One of the leading players at the forefront of synthetic DNA production, California-based Twist Bioscience has already had a busy 2020. Now, seeking to expand its client base and technology capabilities even further, it’s building its “factory of the future.”

Twist, which manufactures synthetic DNA by writing it on a silicon chip platform, will build a 110,000-square-foot facility near Portland, Oregon, that will more than double its current production capacity by the time the facility is operational in 2022.
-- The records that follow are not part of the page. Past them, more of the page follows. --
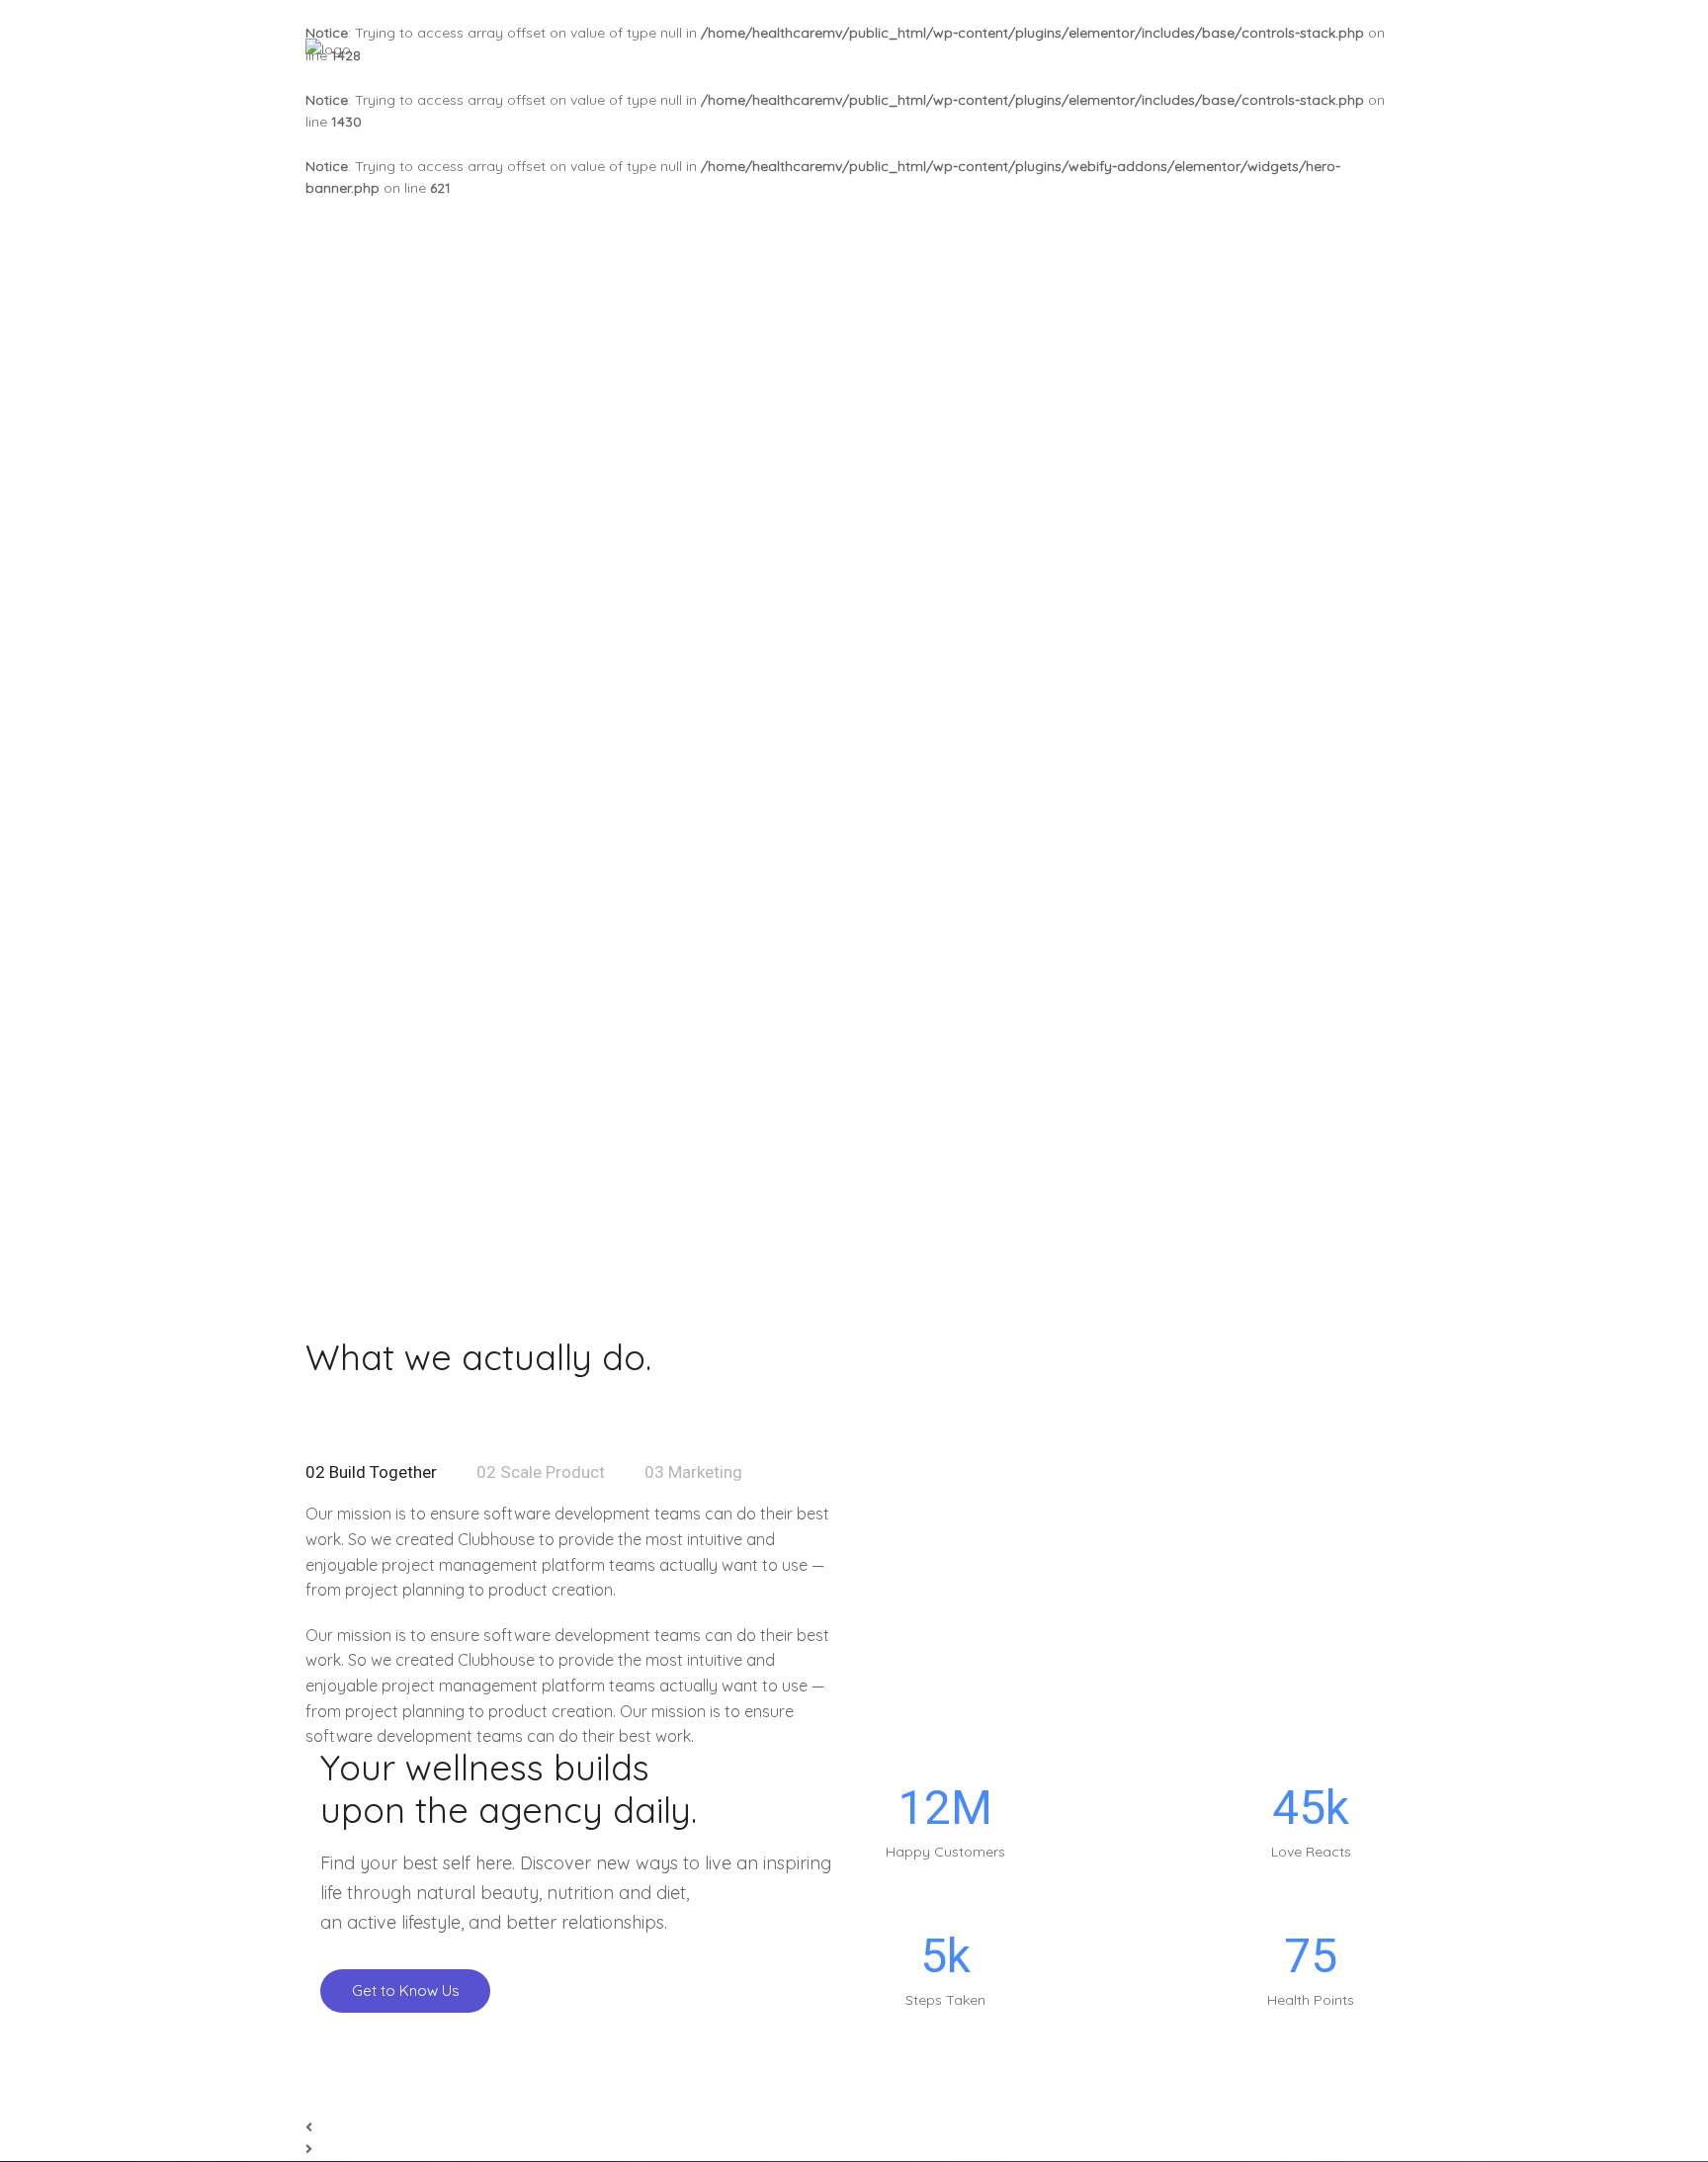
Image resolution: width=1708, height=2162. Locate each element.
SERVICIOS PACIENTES (1184, 49)
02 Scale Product (540, 1472)
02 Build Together (371, 1472)
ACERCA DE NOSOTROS (991, 49)
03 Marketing (693, 1472)
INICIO (853, 49)
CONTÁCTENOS (1349, 49)
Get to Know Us (406, 1990)
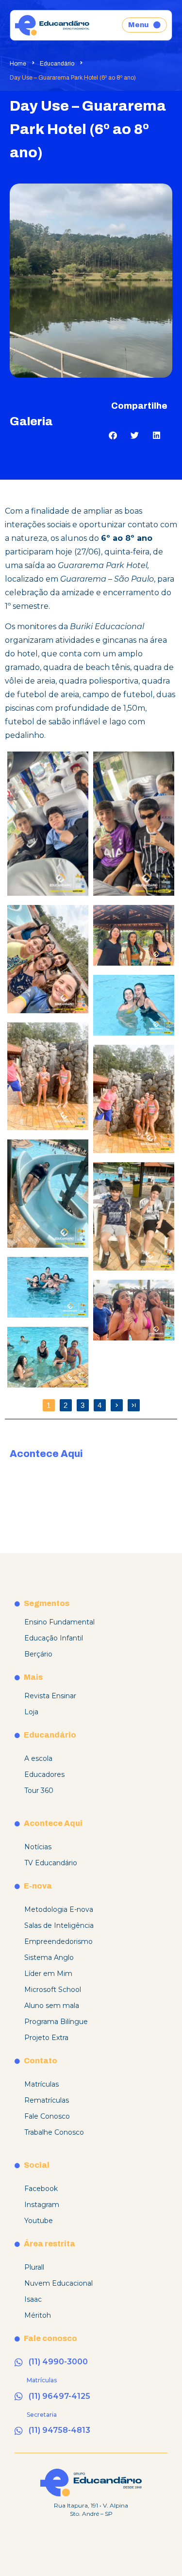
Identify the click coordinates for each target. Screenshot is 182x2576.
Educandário (57, 63)
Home (18, 63)
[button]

Emily Leproust, Twist co-founder and CEO, said in a statement that the factory will allow Twist to serve client populations in the biotech sphere that it simply can’t with the company’s current production capacity—hence the name “factory of the future.”

“We are expanding our customer base and ramping production of our products at an exceptional rate,” she said. “The (factory) allows us to support the increasing needs of our customers as they scale globally and plan for aggressive growth into synthetic biology and biopharma market segments we cannot serve today.”

The capital outlay associated with the facility, located more specifically in Wilsonville, was kept under wraps. However, Twist said it expected the plant to bring some 400 jobs to the area by the time it’s up and running.

Beyond its “factory of the future,” Twist has had a busy 2020. Most recently, the company in October announced a collaboration with Neogene to study CAR-T and TCR therapies for cancer patients. Twist will create a TCR library — a self-proclaimed “library of libraries” — to aid Neogene’s search for engineered TCRs against targets in cancer, and Twist will also use the library to discover antibodies for future Neogene CAR-T candidates.

In July, the company tapped Erin Smith to be its senior vice president of government affairs and public policy, a newly-created position. Smith had previously helped lead the expansion of a government affairs program at Gilead.

And in February, Twist and Leproust spent $22.5 million to settle one of the biggest issues hanging over the company — a four-year legal battle over Leproust’s departure from Agilent. Agilent, a 20-year old synthetic DNA manufacturer, alleged that Leproust misappropriated trade secrets and was in breach of contract when she left Agilent to start Twist with co-founders Bill Banyai and Bill Peck.

In that settlement, neither Agilent nor Twist admitted any liability or wrongdoing.